• **Data extract**:
---

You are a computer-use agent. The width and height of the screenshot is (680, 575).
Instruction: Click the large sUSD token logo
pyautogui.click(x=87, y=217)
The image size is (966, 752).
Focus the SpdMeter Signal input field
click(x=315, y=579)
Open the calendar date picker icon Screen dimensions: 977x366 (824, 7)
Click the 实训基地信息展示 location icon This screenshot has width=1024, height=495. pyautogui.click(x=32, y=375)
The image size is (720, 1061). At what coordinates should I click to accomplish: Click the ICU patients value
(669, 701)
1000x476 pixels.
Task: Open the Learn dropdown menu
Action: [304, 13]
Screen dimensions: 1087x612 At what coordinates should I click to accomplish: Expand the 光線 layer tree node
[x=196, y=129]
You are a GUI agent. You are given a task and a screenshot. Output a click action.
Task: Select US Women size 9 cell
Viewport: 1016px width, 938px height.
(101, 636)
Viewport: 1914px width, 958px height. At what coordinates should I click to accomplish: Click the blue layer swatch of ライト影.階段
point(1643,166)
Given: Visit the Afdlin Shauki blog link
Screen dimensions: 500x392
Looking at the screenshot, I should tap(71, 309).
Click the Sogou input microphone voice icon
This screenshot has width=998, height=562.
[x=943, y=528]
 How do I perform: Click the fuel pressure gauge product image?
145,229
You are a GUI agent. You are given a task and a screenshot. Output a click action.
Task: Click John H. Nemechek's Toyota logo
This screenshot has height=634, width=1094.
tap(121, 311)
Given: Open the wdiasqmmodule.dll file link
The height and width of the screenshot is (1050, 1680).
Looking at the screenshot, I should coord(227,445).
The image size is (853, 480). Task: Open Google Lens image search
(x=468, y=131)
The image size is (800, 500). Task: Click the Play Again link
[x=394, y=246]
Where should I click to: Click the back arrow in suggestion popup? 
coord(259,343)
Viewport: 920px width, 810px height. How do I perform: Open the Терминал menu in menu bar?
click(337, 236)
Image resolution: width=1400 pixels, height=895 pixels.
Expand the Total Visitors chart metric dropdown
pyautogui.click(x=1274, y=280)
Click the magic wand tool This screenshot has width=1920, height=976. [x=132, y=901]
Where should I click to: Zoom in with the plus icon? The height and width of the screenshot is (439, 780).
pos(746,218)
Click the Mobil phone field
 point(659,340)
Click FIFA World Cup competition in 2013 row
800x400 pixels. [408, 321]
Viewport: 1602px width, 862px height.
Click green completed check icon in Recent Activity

---

• **What is expected**: Your output should start at the line containing "Click the Mobil phone field" and stop at the last line of the material, copied exactly, with nothing else.

• **Answer below**:
Click the Mobil phone field
 point(659,340)
Click FIFA World Cup competition in 2013 row
800x400 pixels. [408, 321]
Viewport: 1602px width, 862px height.
Click green completed check icon in Recent Activity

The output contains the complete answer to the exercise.